• **Task brief**
Quote exactly the lines from the start of the entries to the one with "Viewport: 466px width, 369px height.", both ends included.

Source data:
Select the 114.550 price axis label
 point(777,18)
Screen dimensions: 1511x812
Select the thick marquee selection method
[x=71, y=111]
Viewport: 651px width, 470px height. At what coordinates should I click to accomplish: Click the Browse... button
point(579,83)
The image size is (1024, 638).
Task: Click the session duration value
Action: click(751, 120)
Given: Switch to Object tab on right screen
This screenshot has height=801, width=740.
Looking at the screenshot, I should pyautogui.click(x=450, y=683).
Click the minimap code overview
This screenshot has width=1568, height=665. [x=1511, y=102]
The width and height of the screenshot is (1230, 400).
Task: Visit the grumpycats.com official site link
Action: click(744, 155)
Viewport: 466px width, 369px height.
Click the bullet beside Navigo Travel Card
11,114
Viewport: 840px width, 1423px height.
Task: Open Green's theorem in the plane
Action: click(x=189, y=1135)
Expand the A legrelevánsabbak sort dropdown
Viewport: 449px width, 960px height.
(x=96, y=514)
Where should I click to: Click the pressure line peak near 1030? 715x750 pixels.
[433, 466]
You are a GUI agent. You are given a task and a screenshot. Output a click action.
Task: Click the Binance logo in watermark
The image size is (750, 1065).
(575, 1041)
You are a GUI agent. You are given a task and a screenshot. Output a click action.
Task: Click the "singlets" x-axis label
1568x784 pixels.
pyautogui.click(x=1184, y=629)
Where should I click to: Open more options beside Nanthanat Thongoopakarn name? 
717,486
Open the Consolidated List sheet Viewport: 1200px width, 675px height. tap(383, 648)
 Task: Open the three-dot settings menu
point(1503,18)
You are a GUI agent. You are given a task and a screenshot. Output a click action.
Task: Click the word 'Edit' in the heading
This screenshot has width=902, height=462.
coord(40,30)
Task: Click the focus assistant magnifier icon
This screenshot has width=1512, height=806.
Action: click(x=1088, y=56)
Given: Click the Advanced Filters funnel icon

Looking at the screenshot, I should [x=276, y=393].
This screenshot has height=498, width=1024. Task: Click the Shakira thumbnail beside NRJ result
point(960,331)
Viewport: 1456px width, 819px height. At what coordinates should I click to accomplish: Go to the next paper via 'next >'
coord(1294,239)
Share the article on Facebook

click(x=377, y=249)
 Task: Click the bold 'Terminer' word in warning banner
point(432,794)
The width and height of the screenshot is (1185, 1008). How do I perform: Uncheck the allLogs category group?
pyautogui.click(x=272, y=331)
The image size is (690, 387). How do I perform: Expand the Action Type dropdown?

• **Output of the exercise**
Select the 114.550 price axis label
 point(777,18)
Screen dimensions: 1511x812
Select the thick marquee selection method
[x=71, y=111]
Viewport: 651px width, 470px height. At what coordinates should I click to accomplish: Click the Browse... button
point(579,83)
The image size is (1024, 638).
Task: Click the session duration value
Action: click(751, 120)
Given: Switch to Object tab on right screen
This screenshot has height=801, width=740.
Looking at the screenshot, I should pyautogui.click(x=450, y=683).
Click the minimap code overview
This screenshot has width=1568, height=665. [x=1511, y=102]
The width and height of the screenshot is (1230, 400).
Task: Visit the grumpycats.com official site link
Action: click(744, 155)
Viewport: 466px width, 369px height.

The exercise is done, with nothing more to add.